The C3D can model appearance and motion information simultaneously and outperforms the 2DCNN features on various video analysis tasks. In addition, the deeper architecture with a uniform 3 × 3 × 3 kernel size has been empirically verified to produce the best result [18]. The C3D input dimension is 112 × 112 × 3 × 16, consisting of 5 groups of convolutional layers, 5 pooling layers, 2 fully connected layers and softmax. The numbers of filters in the convolution layers are 64, 128, 256, 512, and 512, respectively. There is no size change between convolution layers, that is 3 × 3 × 3 with stride 1 × 1 × 1 and proper zero-padding. All pooling layers used max pooling of kernel size 2 × 2 × 2 except pool1 to preserve the temporal information in the early phase. Figure 3 shows that the C3D structure.

3. Proposed Method

In this section, the proposed emotion evaluation model is explained in detail, including how to extract the spatiotemporal features of video clips using C3D and how to evaluate the emotion using LSTM with MLP-type regression network.

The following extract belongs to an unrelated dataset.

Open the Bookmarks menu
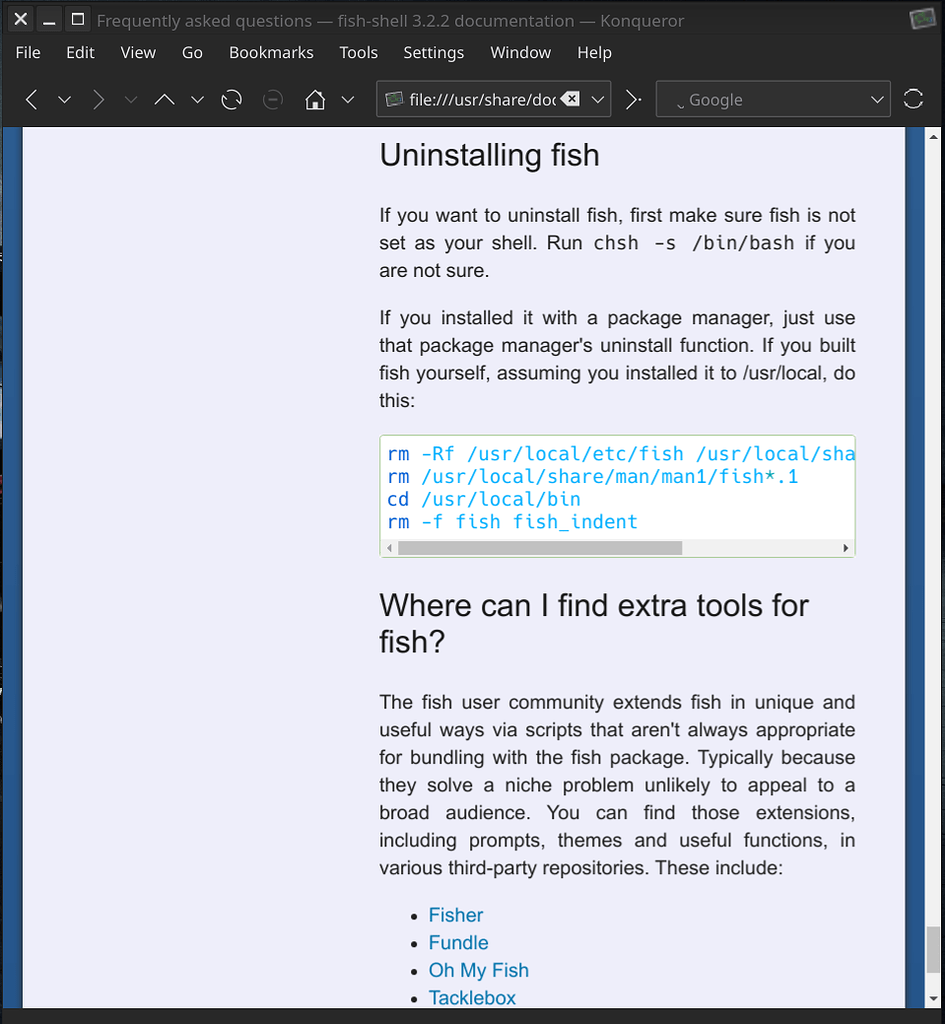945x1024 pixels. 271,53
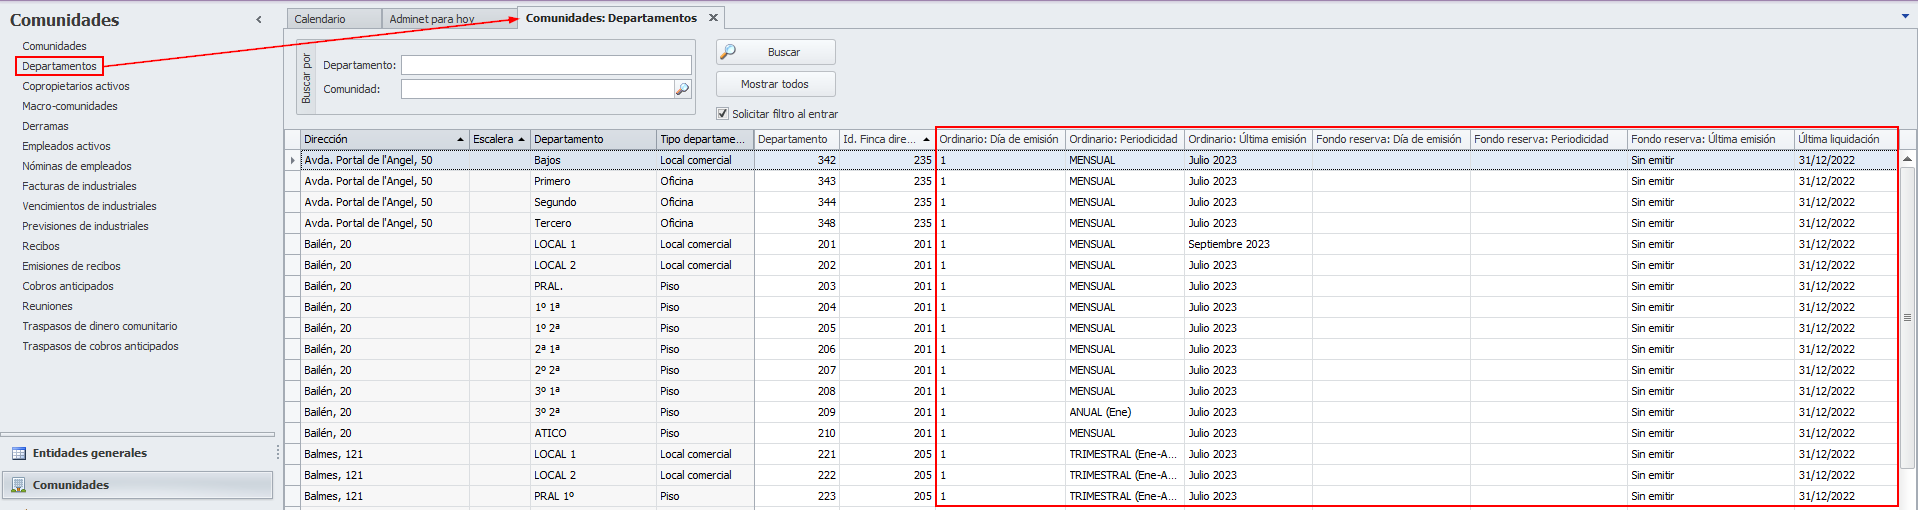Click the magnifier icon in Comunidad field

682,89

### 3.1 The Proposed Emotion Evaluation Model

The learning ability of a deep learning model is related to the network depth. In general, even though a deeper network increases the expressiveness, it also makes the training and optimization difficult. In addition, the deeper network with a large number of parameters requires a large amount of training data to avoid overfitting problem. In the proposed structure, various short-term spatiotemporal features are extracted from a video clip using C3D based on transfer learning technique, and those features are aggregated to characterize the long-term dynamic behavior through LSTM. In the evaluation process, emotion is estimated by regression mapping realized by the MLP to valence and arousal axes on Thayer 2D emotion space. Figure 4 shows the proposed structure of emotional evaluation model.

### 3.2 The Spatiotemporal Feature Extraction

The C3D can act as a feature extractor for video analysis [18]. A video clip passing to the C3D produces spatiotemporal features through the successive convolutional layers and corresponding max-pooling layers. In video clips, it is difficult to say that emotions depend only on the highest-level spatiotemporal features of the C3D. Rather the spatiotemporal features from various levels in C3D layers could be useful to evaluate an emotion from the general type of video clips.

In the proposed method, each video clips passing to the C3D extract the 960 features from the 1st to the 4th max-pooling layers through GAP (global average pooling) and concatenate them with the 4096-dimensional feature vectors in the first fully connected layer. Note that the GAP results of the 1st thru the 4th layer represent the globally averaged spatiotemporal features of the smallest and the largest ranges of receptive fields, respectively. Also, the outputs from the fully connected layer can be interpreted as the most highest-level features for generic action recognition. Therefore, the spatiotemporal features in the proposed model include all the globally aggregated ones with diverse spatiotemporal scopes. Note that the local spatiotemporal features are available unless we take GAP, but it could increase the number of features to make a burden to the following stage of LSTM. This is the reason why we adopt the GAP to aggregate the spatiotemporal features at each level of C3D. Figure 5 shows the low-level and high-level spatiotemporal feature extraction.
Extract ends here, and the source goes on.